- _Activity_: Scan the material below for the string "will". Report every line that has it.
#### Source data ####
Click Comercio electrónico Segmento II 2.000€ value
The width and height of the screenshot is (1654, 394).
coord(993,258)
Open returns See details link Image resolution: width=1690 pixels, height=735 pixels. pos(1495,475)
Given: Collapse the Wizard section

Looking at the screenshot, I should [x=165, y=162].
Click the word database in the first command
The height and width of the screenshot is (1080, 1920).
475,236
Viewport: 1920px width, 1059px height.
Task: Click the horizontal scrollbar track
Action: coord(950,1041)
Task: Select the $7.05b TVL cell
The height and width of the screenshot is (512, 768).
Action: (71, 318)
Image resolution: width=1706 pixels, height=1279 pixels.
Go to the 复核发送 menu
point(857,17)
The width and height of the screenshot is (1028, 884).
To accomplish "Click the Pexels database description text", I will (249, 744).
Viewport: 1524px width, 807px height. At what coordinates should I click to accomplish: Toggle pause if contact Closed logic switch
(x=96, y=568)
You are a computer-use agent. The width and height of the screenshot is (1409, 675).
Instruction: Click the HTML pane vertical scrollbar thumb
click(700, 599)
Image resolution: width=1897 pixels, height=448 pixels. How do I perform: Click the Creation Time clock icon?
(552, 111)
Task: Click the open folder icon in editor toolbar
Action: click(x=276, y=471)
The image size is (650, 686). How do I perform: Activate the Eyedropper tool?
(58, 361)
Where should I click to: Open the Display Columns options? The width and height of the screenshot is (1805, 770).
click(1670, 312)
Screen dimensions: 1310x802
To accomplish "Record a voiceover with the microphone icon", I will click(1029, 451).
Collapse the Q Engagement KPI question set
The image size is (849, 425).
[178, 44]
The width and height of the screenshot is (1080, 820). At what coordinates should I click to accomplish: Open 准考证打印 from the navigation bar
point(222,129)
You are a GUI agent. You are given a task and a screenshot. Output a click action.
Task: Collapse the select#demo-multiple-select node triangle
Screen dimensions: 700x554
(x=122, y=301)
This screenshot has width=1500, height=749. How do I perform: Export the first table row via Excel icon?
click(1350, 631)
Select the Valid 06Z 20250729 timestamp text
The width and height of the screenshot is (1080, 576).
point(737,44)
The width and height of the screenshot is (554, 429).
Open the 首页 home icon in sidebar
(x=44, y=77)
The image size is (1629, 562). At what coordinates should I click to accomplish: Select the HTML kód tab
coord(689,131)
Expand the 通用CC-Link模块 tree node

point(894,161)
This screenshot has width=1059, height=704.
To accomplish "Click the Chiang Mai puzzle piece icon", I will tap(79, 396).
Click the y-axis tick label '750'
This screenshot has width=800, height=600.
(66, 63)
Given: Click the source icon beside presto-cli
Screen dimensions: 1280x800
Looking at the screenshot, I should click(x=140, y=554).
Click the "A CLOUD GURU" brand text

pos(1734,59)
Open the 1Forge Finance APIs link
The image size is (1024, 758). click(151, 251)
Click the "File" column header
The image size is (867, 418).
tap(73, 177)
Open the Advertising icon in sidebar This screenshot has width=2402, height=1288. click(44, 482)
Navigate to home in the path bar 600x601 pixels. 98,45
####
- _Response to the task_:
To accomplish "Click the Pexels database description text", I will (249, 744).
To accomplish "Record a voiceover with the microphone icon", I will click(1029, 451).
To accomplish "Click the Chiang Mai puzzle piece icon", I will tap(79, 396).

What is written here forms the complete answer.